* [Task description]: Please rewrite the data as a Markdown table with two columns, "Row" for a running number and "Line" for the text. Include only the lines starting at the one that contains "Where should I click to: Expand" and ending at the one that contains "Looking at the screenshot, I should pos(89,608).", and leave out blank lines.

[Saved data entries]
+++

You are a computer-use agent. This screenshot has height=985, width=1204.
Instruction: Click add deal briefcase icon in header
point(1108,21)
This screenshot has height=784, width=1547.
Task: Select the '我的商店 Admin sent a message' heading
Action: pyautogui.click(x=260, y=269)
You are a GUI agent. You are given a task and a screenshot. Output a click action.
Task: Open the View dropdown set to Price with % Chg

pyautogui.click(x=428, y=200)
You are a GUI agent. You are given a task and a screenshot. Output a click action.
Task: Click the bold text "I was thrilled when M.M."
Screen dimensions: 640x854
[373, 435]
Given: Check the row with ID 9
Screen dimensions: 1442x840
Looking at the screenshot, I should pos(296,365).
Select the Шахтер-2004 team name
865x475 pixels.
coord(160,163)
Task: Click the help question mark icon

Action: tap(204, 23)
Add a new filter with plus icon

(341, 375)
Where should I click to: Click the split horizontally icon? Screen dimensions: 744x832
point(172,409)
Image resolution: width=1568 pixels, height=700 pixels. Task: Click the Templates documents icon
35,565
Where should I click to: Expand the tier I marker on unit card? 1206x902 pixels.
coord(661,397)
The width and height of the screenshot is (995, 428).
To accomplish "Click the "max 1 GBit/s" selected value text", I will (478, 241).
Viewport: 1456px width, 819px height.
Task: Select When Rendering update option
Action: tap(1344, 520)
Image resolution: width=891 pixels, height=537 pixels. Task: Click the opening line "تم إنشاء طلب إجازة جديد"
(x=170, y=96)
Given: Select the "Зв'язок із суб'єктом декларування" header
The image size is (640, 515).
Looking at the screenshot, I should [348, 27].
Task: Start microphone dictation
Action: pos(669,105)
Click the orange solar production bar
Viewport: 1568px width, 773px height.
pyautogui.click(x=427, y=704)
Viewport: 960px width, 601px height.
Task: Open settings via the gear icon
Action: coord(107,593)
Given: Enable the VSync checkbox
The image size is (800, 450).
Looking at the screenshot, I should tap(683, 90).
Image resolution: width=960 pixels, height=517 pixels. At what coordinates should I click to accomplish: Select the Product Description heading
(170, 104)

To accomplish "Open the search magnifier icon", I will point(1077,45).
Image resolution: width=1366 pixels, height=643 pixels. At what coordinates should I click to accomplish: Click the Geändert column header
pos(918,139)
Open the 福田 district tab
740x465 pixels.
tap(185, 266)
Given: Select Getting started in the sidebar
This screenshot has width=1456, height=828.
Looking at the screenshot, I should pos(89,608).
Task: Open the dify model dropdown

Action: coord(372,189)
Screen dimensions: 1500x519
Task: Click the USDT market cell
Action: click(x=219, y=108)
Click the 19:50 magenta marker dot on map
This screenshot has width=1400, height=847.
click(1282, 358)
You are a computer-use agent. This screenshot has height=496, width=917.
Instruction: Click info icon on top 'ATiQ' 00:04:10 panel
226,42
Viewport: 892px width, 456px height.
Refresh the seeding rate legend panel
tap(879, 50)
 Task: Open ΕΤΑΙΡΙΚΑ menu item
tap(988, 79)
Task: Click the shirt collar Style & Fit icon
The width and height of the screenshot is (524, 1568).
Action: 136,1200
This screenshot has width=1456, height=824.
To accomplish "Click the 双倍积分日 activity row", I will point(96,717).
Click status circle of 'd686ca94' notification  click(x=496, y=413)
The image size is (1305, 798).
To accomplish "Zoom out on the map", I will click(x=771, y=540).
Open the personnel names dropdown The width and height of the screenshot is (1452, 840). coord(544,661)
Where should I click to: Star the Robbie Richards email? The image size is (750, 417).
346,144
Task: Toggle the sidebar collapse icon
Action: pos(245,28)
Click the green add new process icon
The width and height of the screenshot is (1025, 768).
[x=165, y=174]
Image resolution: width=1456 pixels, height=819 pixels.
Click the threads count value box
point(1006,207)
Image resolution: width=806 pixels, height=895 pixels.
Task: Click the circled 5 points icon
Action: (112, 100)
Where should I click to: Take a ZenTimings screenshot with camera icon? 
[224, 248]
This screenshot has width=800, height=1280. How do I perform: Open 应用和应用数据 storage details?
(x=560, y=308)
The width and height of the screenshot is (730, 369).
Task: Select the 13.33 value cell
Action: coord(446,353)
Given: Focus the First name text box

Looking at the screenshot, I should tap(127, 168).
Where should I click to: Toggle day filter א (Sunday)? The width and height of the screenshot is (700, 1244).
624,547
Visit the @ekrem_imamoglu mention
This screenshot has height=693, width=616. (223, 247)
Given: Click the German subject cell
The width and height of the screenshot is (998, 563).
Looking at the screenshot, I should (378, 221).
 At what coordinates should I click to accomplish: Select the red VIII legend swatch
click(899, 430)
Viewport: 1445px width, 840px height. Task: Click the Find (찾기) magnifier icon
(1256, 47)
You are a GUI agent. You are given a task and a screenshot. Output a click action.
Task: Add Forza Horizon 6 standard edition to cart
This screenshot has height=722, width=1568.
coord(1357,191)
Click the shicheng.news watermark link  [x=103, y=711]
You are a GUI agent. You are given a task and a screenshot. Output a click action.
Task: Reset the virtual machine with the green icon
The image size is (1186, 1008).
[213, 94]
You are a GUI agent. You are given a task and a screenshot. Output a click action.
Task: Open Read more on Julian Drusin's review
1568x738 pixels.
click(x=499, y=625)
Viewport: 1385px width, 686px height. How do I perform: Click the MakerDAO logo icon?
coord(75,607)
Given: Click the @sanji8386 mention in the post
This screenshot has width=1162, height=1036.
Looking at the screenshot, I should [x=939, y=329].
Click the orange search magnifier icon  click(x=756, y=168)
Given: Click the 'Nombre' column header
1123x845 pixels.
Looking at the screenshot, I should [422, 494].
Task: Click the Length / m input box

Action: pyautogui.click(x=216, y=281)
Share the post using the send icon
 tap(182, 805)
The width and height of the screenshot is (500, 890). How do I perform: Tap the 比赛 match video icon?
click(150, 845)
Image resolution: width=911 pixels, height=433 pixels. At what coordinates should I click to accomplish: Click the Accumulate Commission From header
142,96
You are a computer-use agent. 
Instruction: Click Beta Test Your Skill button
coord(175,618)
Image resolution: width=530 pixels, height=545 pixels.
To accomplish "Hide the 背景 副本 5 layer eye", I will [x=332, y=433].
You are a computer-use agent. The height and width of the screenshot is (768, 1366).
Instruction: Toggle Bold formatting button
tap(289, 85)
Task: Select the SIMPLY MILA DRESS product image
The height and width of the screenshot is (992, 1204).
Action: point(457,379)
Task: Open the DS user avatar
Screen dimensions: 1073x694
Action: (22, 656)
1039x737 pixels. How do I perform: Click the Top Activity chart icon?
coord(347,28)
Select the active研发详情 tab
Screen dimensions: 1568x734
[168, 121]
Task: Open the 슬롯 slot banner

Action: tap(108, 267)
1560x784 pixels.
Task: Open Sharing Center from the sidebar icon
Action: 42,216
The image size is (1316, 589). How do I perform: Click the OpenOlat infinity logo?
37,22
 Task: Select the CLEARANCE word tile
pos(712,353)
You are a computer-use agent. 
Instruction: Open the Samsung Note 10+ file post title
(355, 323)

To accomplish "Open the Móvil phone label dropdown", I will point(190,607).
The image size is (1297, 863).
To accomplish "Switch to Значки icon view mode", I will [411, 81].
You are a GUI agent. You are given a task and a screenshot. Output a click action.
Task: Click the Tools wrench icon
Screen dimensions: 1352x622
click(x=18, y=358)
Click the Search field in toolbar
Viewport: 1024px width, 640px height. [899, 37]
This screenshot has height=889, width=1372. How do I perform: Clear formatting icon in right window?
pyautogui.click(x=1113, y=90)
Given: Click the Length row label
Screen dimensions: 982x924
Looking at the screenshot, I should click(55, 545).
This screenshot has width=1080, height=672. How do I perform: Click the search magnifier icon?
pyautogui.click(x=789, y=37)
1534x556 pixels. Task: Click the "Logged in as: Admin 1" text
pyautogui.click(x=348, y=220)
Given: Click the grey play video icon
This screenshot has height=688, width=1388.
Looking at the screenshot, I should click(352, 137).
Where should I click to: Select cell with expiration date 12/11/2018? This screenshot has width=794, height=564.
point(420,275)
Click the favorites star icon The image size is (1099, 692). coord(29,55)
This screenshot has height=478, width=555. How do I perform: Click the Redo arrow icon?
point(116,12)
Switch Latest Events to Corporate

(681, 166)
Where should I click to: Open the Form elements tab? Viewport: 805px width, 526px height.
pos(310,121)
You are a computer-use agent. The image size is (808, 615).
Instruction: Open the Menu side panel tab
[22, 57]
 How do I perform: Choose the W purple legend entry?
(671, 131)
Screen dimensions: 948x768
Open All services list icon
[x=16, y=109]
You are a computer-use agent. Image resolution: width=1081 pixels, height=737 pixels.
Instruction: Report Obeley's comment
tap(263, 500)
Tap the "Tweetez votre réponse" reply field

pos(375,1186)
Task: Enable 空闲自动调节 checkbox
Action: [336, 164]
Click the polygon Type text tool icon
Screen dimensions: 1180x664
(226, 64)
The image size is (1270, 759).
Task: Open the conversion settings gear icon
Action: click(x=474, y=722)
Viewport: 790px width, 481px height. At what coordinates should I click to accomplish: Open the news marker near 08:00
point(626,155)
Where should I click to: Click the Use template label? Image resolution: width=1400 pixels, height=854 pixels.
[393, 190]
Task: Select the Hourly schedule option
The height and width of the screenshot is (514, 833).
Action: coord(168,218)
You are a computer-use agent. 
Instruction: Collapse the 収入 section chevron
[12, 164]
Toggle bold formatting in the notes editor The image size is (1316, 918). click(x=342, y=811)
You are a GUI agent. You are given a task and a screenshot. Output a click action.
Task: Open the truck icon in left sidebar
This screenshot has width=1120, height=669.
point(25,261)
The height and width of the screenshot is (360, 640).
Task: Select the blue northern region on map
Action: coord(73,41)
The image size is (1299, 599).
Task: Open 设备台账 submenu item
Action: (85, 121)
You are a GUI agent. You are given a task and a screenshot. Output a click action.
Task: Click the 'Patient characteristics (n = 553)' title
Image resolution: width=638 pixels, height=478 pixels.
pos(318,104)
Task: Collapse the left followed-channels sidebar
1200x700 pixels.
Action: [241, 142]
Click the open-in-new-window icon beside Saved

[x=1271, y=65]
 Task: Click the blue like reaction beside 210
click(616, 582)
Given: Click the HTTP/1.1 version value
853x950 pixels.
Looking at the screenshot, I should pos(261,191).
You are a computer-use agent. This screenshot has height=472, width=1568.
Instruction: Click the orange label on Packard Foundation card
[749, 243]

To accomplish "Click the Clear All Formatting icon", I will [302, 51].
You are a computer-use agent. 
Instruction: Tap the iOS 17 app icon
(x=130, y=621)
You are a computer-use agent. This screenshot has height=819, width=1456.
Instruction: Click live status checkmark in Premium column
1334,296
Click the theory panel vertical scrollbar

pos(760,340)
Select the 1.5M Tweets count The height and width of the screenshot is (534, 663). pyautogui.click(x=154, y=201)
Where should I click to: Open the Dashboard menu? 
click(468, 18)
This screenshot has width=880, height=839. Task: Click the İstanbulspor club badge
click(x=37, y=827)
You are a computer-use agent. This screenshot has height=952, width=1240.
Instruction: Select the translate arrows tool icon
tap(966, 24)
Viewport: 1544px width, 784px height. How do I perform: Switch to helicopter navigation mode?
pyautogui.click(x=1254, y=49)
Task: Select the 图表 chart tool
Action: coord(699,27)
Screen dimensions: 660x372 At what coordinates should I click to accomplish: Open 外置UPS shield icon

+++

* [Solution to this exercise]:
| Row | Line |
|---|---|
| 1 | Where should I click to: Expand the tier I marker on unit card? 1206x902 pixels. |
| 2 | coord(661,397) |
| 3 | The width and height of the screenshot is (995, 428). |
| 4 | To accomplish "Click the "max 1 GBit/s" selected value text", I will (478, 241). |
| 5 | Viewport: 1456px width, 819px height. |
| 6 | Task: Select When Rendering update option |
| 7 | Action: tap(1344, 520) |
| 8 | Image resolution: width=891 pixels, height=537 pixels. Task: Click the opening line "تم إنشاء طلب إجازة جديد" |
| 9 | (x=170, y=96) |
| 10 | Given: Select the "Зв'язок із суб'єктом декларування" header |
| 11 | The image size is (640, 515). |
| 12 | Looking at the screenshot, I should [348, 27]. |
| 13 | Task: Start microphone dictation |
| 14 | Action: pos(669,105) |
| 15 | Click the orange solar production bar |
| 16 | Viewport: 1568px width, 773px height. |
| 17 | pyautogui.click(x=427, y=704) |
| 18 | Viewport: 960px width, 601px height. |
| 19 | Task: Open settings via the gear icon |
| 20 | Action: coord(107,593) |
| 21 | Given: Enable the VSync checkbox |
| 22 | The image size is (800, 450). |
| 23 | Looking at the screenshot, I should tap(683, 90). |
| 24 | Image resolution: width=960 pixels, height=517 pixels. At what coordinates should I click to accomplish: Select the Product Description heading |
| 25 | (170, 104) |
| 26 | To accomplish "Open the search magnifier icon", I will point(1077,45). |
| 27 | Image resolution: width=1366 pixels, height=643 pixels. At what coordinates should I click to accomplish: Click the Geändert column header |
| 28 | pos(918,139) |
| 29 | Open the 福田 district tab |
| 30 | 740x465 pixels. |
| 31 | tap(185, 266) |
| 32 | Given: Select Getting started in the sidebar |
| 33 | This screenshot has width=1456, height=828. |
| 34 | Looking at the screenshot, I should pos(89,608). |